Her early writing career was concentrated on the stage and, after a number of plays which she did not feel were up to the high standards she set herself, she wrote Richard of Bordeaux, a two-act play about King Richard II, which was performed at the Arts Theatre in June 1932. The play was so favourably received by critics that it was performed at the New Theatre the following February and played to enthusiastic audiences for over a year with John Gielgud in the title role. Mackintosh never quite achieved the same level of success again in the theatre, although she came close with Queen of Scots, produced by Gielgud, which began a three-month run at the New Theatre in June 1934 and which re-established her after the relative failure of The Laughing Woman, a romanticized dramatization of the relationship between sculptor Henri Gaudier and Sophia Brzeska, which had replaced Richard of Bordeaux in April 1934. The latter was broadcast on television in 1938 and radio in 1941, filmed in 1955 with Peter Cushing in the role of Richard

The Stars Bow Down, the story of Joseph and his brothers, was published in 1939 but was not performed until it was broadcast on radio in 1948 and performed at the Malvern Festival in 1949. The Little Dry Thorn, another Biblical story of Abraham's relationship with his wife and with Hagar, the handmaiden given to him, was produced at the Lyric Theatre in 1947; and Valerius, about the Roman commander of a fort on Hadrian's Wall, was performed by The Repertory Players in 1948.
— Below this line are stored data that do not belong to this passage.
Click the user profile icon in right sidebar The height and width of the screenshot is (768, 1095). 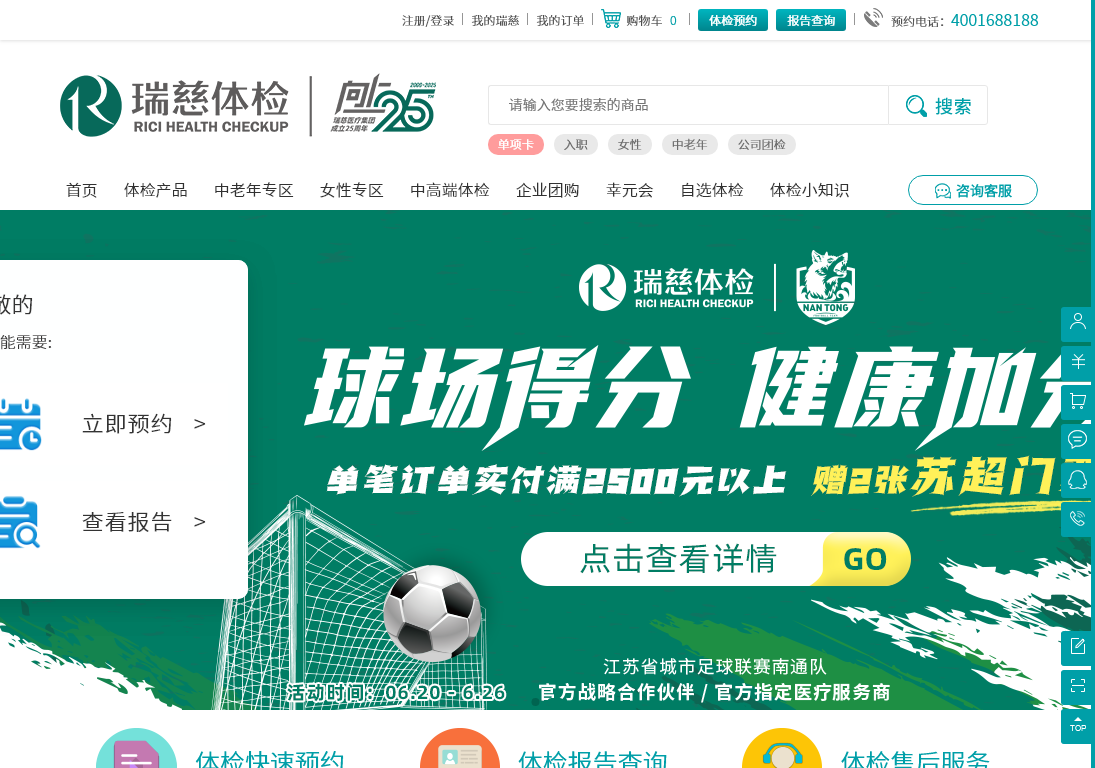click(x=1077, y=324)
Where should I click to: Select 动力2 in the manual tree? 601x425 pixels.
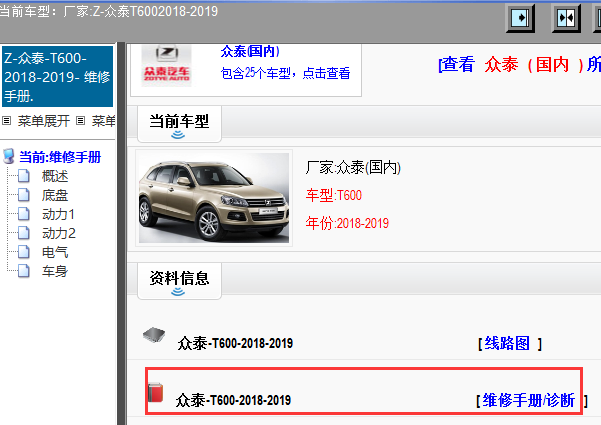58,233
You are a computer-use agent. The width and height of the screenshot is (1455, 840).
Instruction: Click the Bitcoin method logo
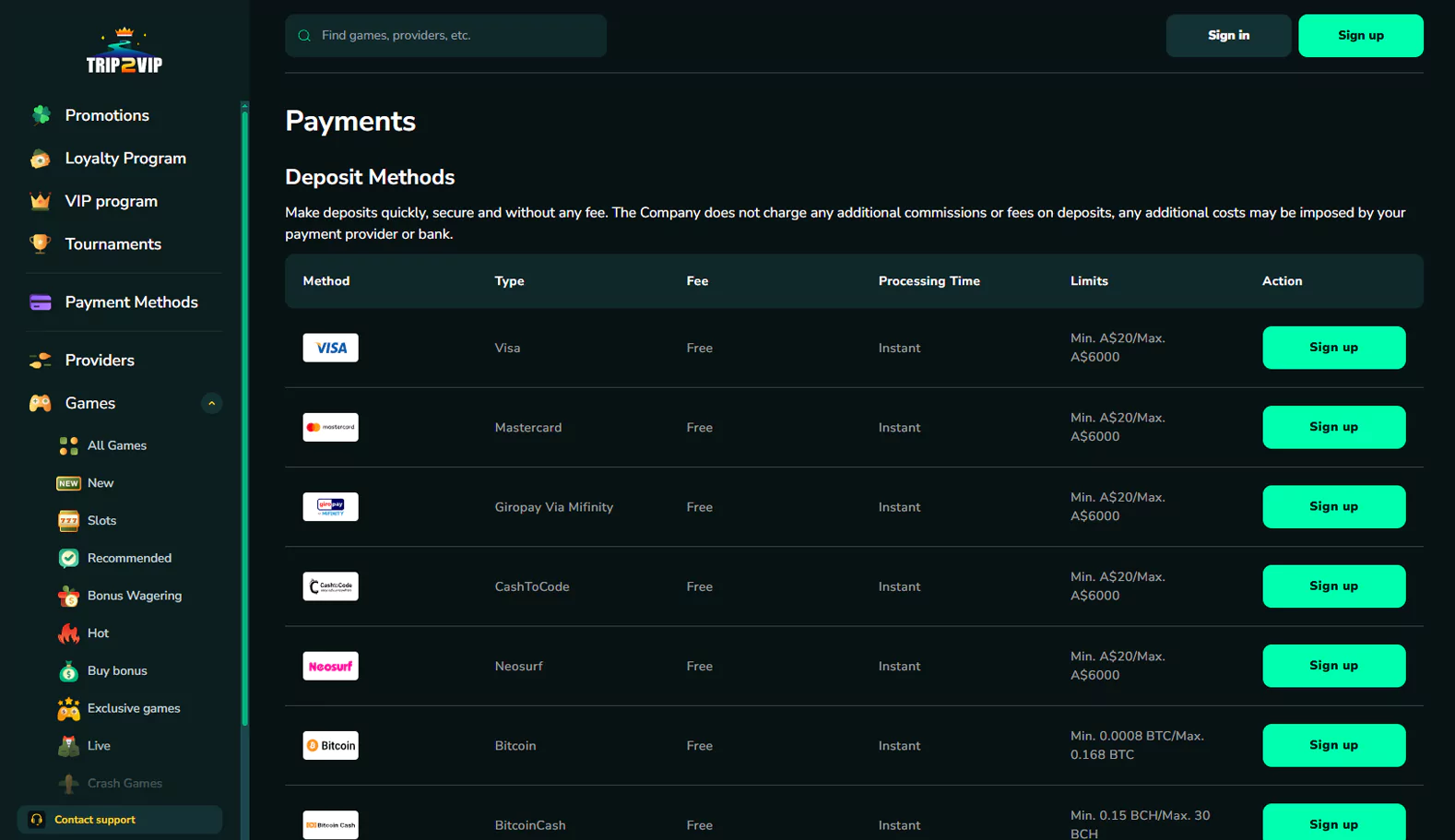330,745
Elizabeth Mackintosh continued to write occasional novels during this period. As Gordon Daviot she wrote The Expensive Halo (1931) prior to her theatrical success, followed in 1936 by her first novel, A Shilling for Candles, as Josephine Tey. The novel found an immediate fan in Alfred Hitchcock, who was said to have found material which would give him full scope for building up an atmosphere of surprise and suspense. The film, released as Young and Innocent in early 1938, featured Derrick de Marney as a young man pursued for a murder he did not commit.
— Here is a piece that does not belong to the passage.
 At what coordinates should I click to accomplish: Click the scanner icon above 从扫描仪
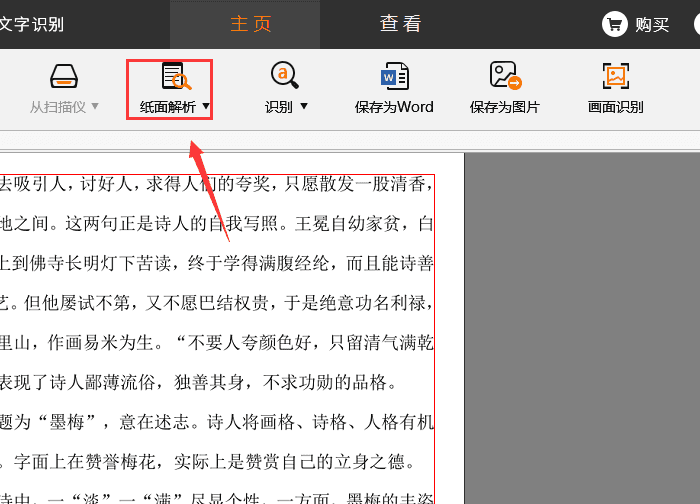coord(64,77)
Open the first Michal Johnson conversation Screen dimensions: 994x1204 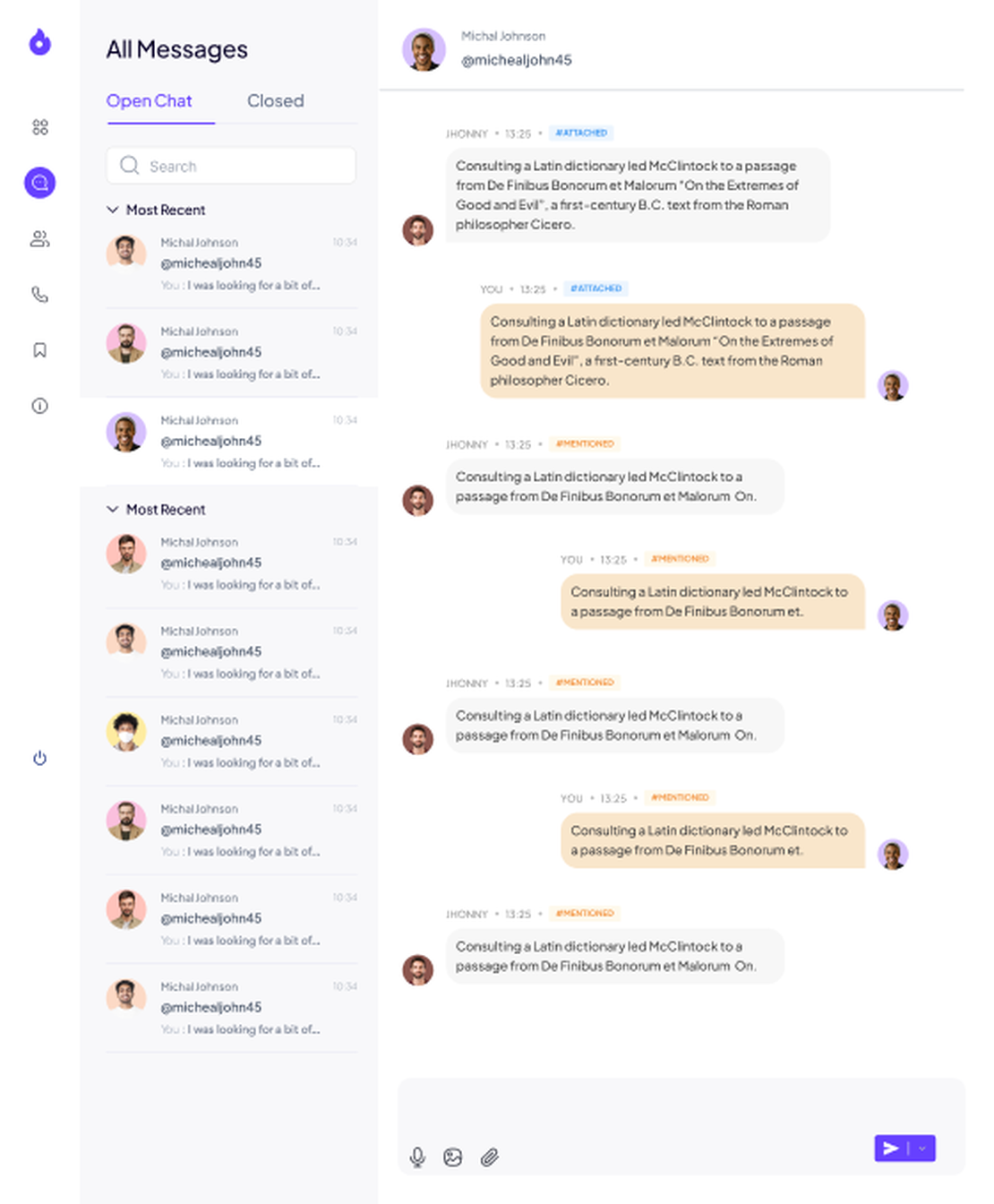[232, 263]
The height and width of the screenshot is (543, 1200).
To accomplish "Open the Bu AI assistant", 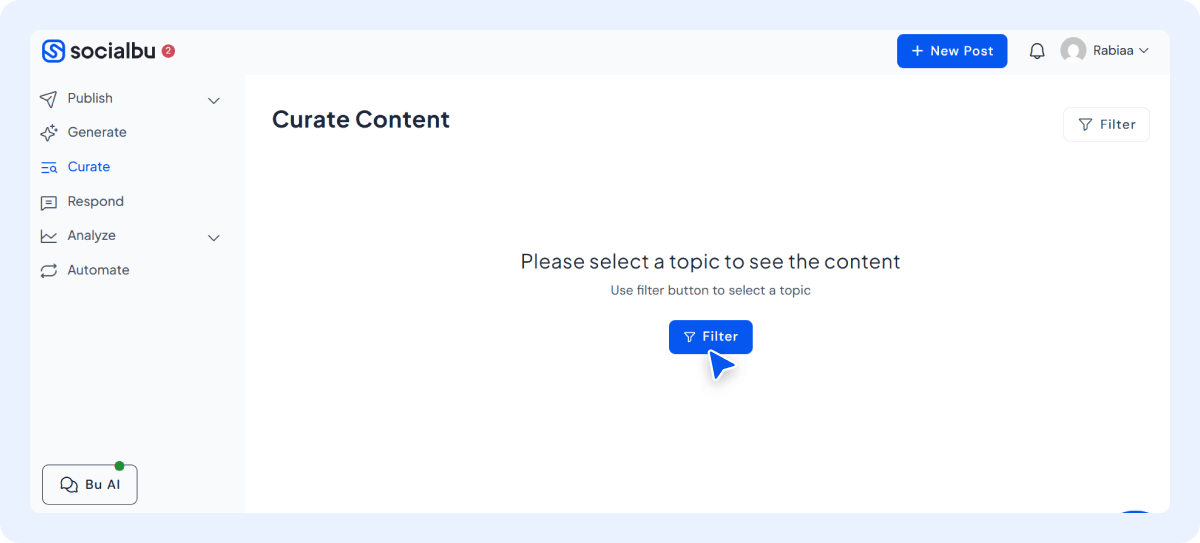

However, it was in the years after the Second World War that she established herself as a leading writer of detective novels. Miss Pym Disposes (1946) had as its heroine a retired French teacher who has written a book on psychology who investigates a murder in a woman's college for physical education. The Franchise Affair was based in part on a famous eighteenth-century case of Elizabeth Canning, a maidservant who went missing from a month and subsequently claimed she had been held against her will. Her supposed kidnappers, Susannah Wells and Mary Squires, were found guilty after an investigation by author and Magistrate Henry Fielding. However, convinced that there had been a mistrial, judge Sir Crisp Gascoyne began his own investigation and Canning was subsequently charged with perjury and sentenced to seven years' transportation.

Tey brought the novel up to date, the title derived from the name of the house in which a 15-year-old claims to have been held prisoner for a month. The hero of the story is lawyer Robert Blair and his attempts to prove that Marion Sharpe and her mother are not guilty (Inspector Grant appears only briefly). The novel was filmed by Lawrence Huntington in 1951 and turned into a play for television in 1958, neither of which were considered successful. It was also turned into a 6-part serial in 1988.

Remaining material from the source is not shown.